« Pour les Japonais vivant près de la centrale de Fukushima, l’information est incompréhensible », déclarait mercredi Jan Vande Putte, de Greenpeace. Et pour cause : l’industrie nucléaire, nous en parlions dans un précédent blog, a la fâcheuse réputation de préférer le secret à la transparence.
Au Japon, cependant, cette caractéristique est renforcée par un système médiatique traditionnel qui pousse la plupart des médias au conformisme et à la docilité.
Les Kisha clubs, qui accréditent les journalistes auprès des institutions – ministères, entreprises, etc. -, servent, en fait, de « normalisateurs » et d’éteignoirs de la pensée critique.
Excluant les journalistes étrangers et les freelance, se limitant le plus souvent à quelques journalistes des médias les plus « convenables », les clubs permettent aux différents pouvoirs de tisser des relations privilégiées et courtoises avec la presse. Celle-ci joue le plus souvent le jeu et renvoie l’ascenseur, en se prêtant aux politiques de communications officielles.
Au cours de ces dernières années, le système a connu une cascade de critiques. En 1998, David Butts, le correspondant de l’agence Bloomberg Business News, avait brisé un tabou en s’invitant à une conférence de presse du premier ministre Hashimoto. Il dut à ce dernier, qui avait compris le risque d’un scandale, de ne pas être éjecté par les «videurs » musclés du club de la presse.
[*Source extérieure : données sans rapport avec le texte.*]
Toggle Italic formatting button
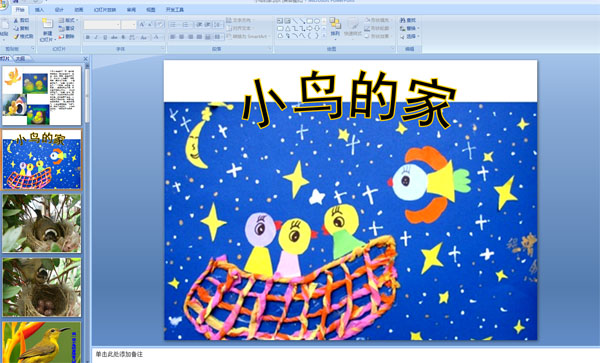The image size is (600, 363). coord(96,37)
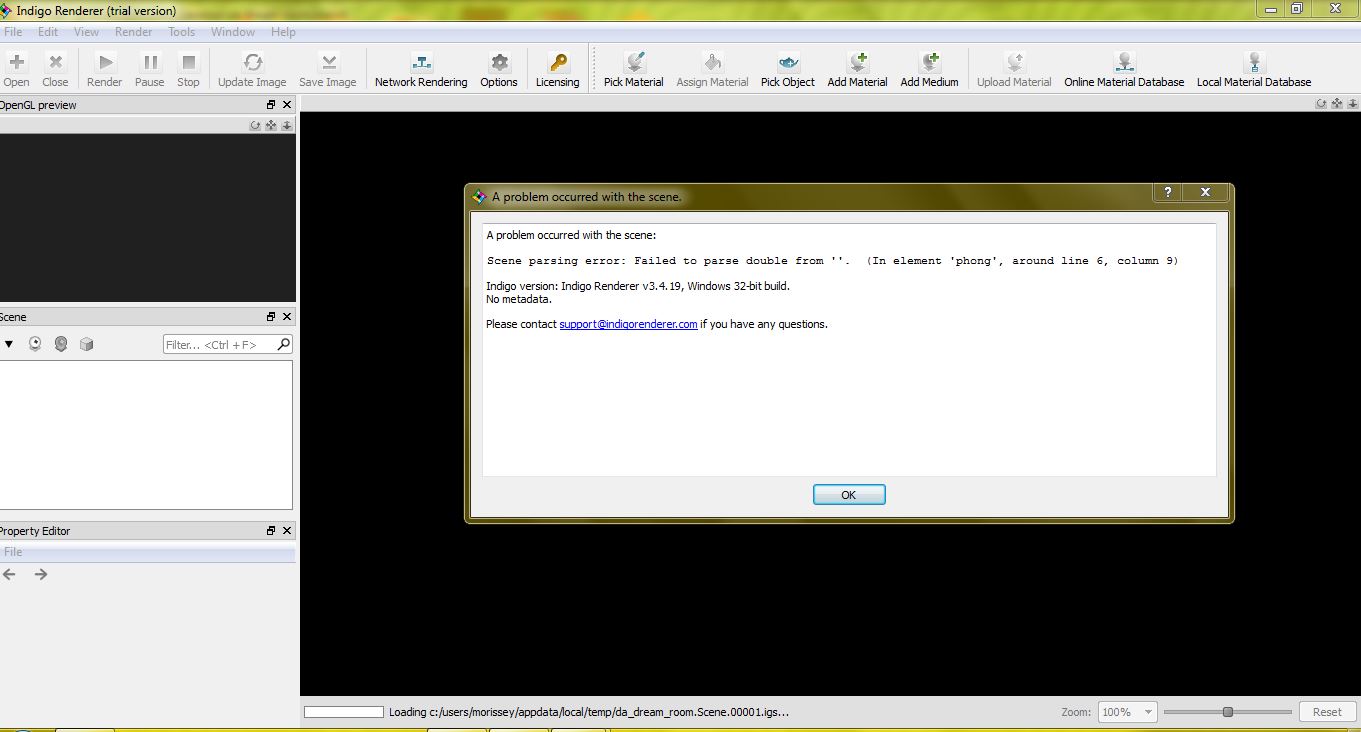Click the Network Rendering toolbar icon
This screenshot has height=732, width=1361.
point(421,63)
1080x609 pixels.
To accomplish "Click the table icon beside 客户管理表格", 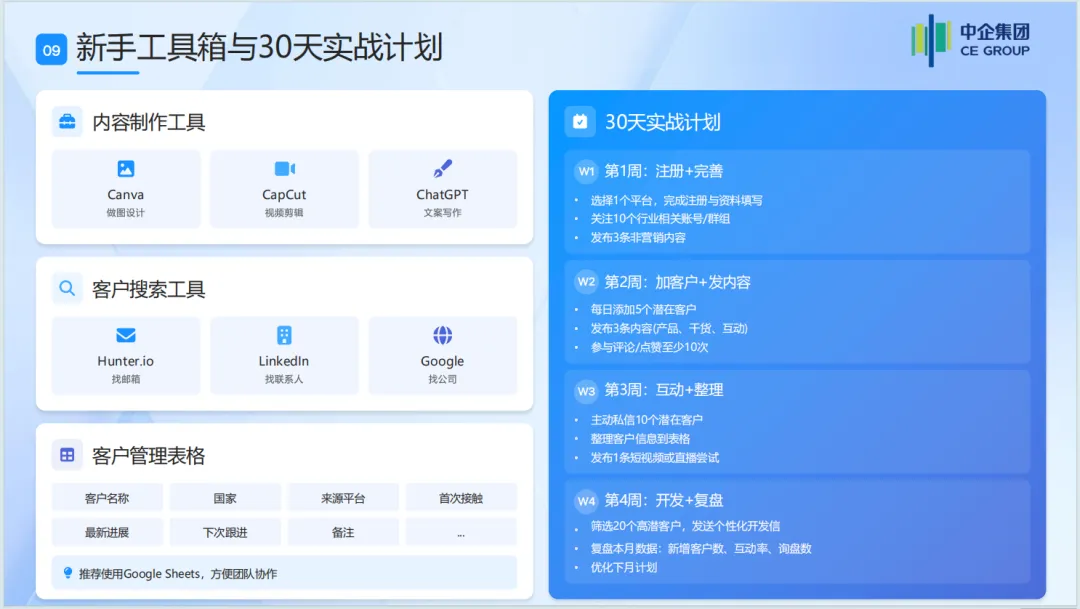I will [x=67, y=453].
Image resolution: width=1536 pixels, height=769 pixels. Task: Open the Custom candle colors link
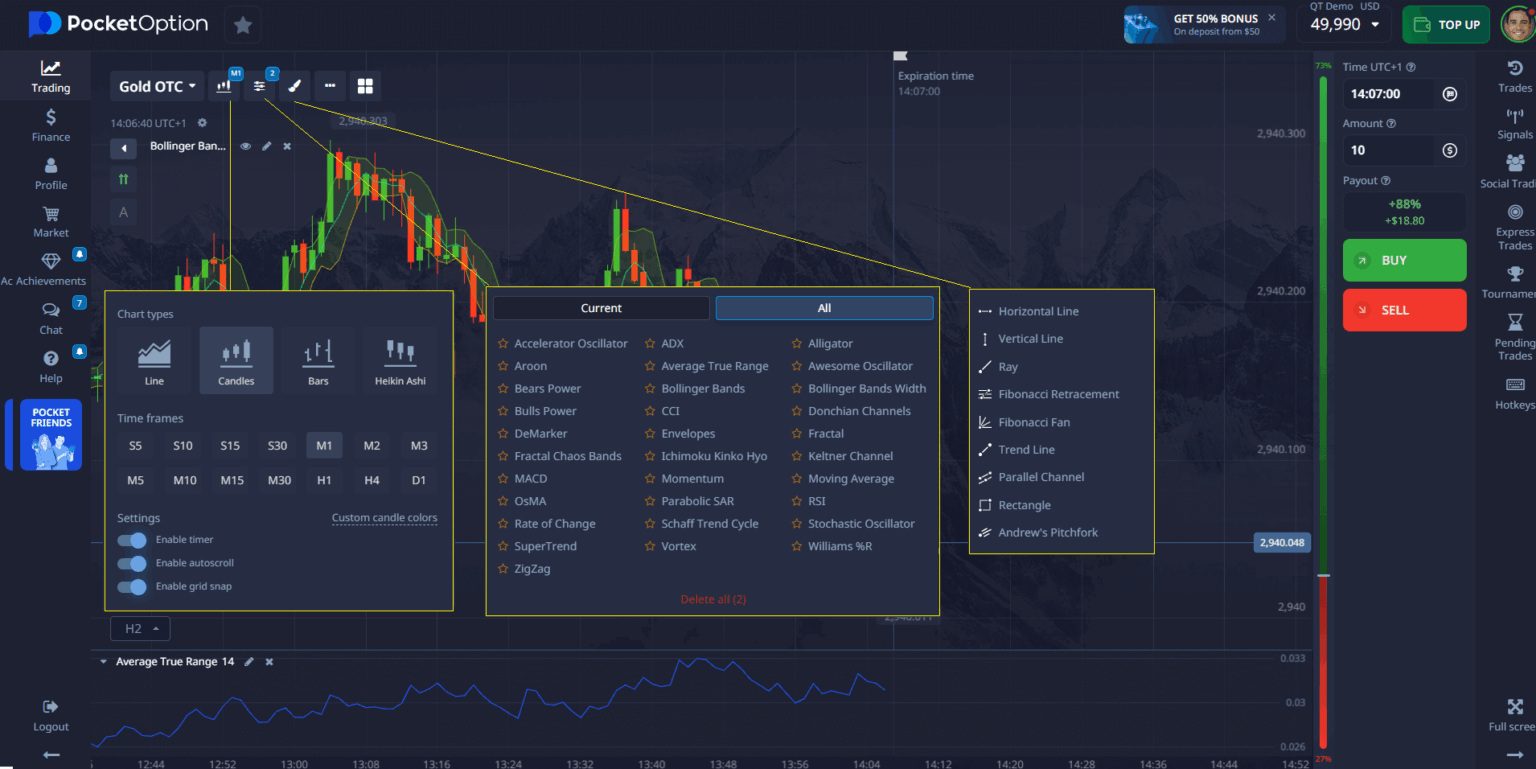click(384, 517)
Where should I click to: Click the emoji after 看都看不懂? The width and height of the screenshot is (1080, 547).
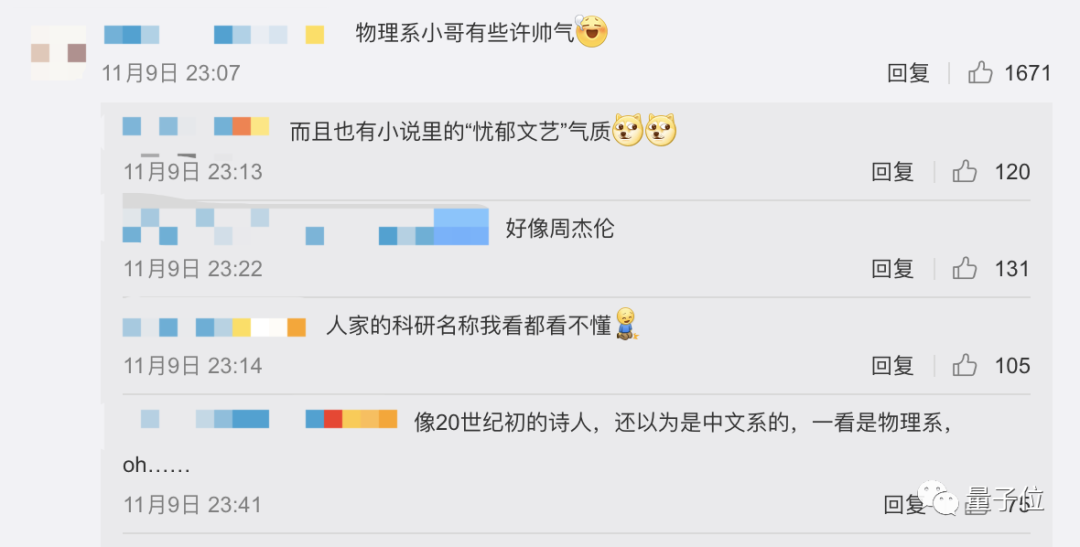pos(627,324)
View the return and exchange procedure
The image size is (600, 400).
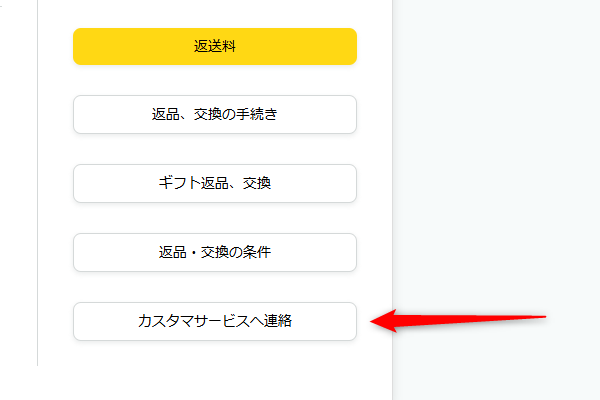[215, 114]
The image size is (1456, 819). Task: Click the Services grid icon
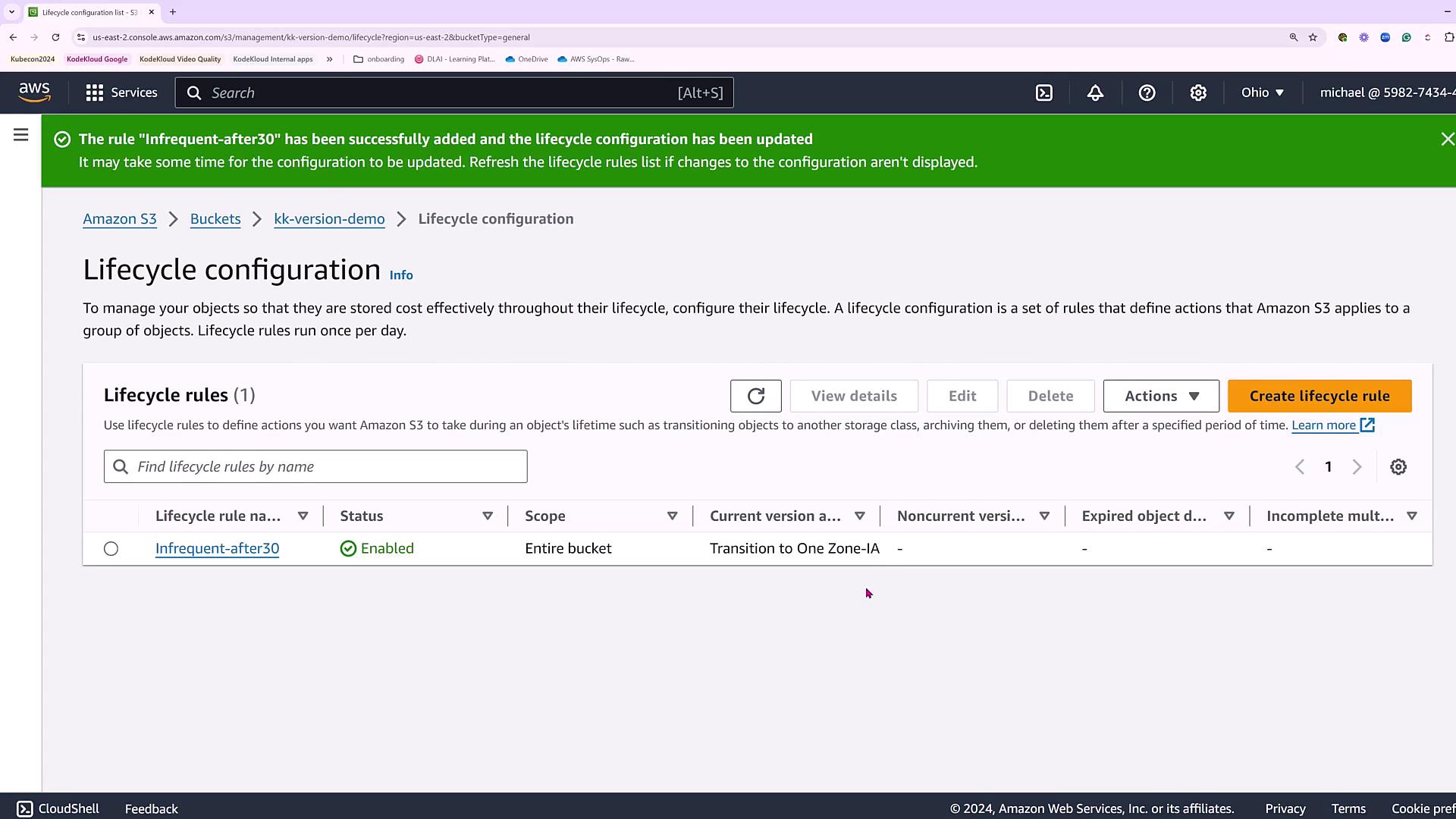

En 2002, ce système avait même fait l’objet d’une remontrance de l’Union européenne, qui le jugeait discriminatoire à l’encontre des médias étrangers.
Depuis l’accident nucléaire de Fukushima, les critiques ont repris de l’ampleur car cet accident a mis en exergue non seulement l’imprudence et l’imprévoyance des autorités et de la compagnie Tepco, mais aussi la connivence et les silences de la presse japonaise « la plus respectable ».
La leçon s’impose : seule une presse indépendante, critique, fouineuse et soupçonneuse de tous les pouvoirs joue réellement son rôle, en protégeant l’intérêt public.
Au Japon, les journalistes « dissidents » se mobilisent. Takashi Uesegui est l’un de ces rebelles. Ancien journaliste du New York Times, auteur d’un livre sur L’effondrement du journalisme, il collabore à de nombreux médias mais il s’active surtout sur son site Internet et via Twitter, où il dispose d’une audience de près de 200.000 personnes.
Depuis le début de la catastrophe, Takashi Uesegui soumet le gouvernement et Tepco à un pilonnage sans merci, mettant en doute leurs déclarations et contestant leurs paroles les plus rassurantes. Ses dénonciations et diatribes lui ont valu d’être remercié par TBS Radio où il disposait d’une tribune hebdomadaire.
Chercheuse spécialiste de l’Asie au Committee to Protect Journalists (CPJ), Madeline Earp a donné la parole à une autre voix dissidente, le journaliste freelance Hiro Ugaya. Son témoignage se termine sur une note peu glorieuse pour la grande presse japonaise : « Les grands médias (essentiellement les journaux et la télévision) n’ont pas l’habitude de mettre en doute ce que disent les autorités. Leur esprit n’est pas guidé par la pensée sceptique. En conséquence, ils se comportent comme des sous-traitants de la division des relations publiques du gouvernement. Les conférences de presse du bureau du premier ministre devraient au minimum être ouvertes à la presse étrangère et aux indépendants. Les médias traditionnels se montrent trop coopérants à l’égard des autorités et en particulier des entreprises d’électricité et de leurs lobbyists ».
Une autre journaliste rue elle aussi dans les brancards. Interviewée par le CPJ, Makiko Segawa, de la Shingetsu News Agency, souligne à son tour les relations très cozy qui prévalent entre la grande presse et l’industrie nucléaire. Au risque de passer sous silence des informations et des avertissements essentiels : « En 2007, comme l’a rapporté un ancien journaliste, aucun média traditionnel n’a couvert la requête d’un élu de Fukushima, qui avait demandé à Tepco de construire une digue plus élevée contre la menace d’un tsunami ».
Conscient de la mise en cause croissante de sa politique de communication, le gouvernement japonais a annoncé la mise sur pied d’une commission chargée de faire la police sur Internet “afin d’empêcher les fausses rumeurs”. Comme si les autorités officielles et Tepco étaient l’exemple même de la transparence de l’information…
« On espère que cette mesure visant à contrôler l’information en ligne ne va pas se convertir en une politique de censure à long terme », s’est inquiétée Madeline Earp « Le gouvernement devrait d’abord chercher à protéger les gens sur place, avant de penser aux intérêts de Tepco et à sa propre emprise sur l’information ».
Comme le disait l’inimitable Izzy Stone, « tous les gouvernements mentent mais le désastre menace les pays dont les dirigeants fument le même hachich que celui qu’ils offrent à leur peuple ».
Le jour où l’on dira toute la vérité, rien que la vérité aux citoyens, de quelque pays qu’ils soient, les poules auront des dents depuis longtemps.
Merci de rappeler des évidences?
Chez nous aussi, hélas, la presse est trop conformiste et ne joue plus le rôle de contre pouvoir qui est le sien. De plus en plus, les journaux publient les mêmes communiqués d’agences de presse. De plus la presse est de plus en plus considérée comme un “bien de consommation ordinaire”. Or l’information, c’est tout sauf la course au profit, et l’immédiateté de l’info et la qualité font rarement bon ménage.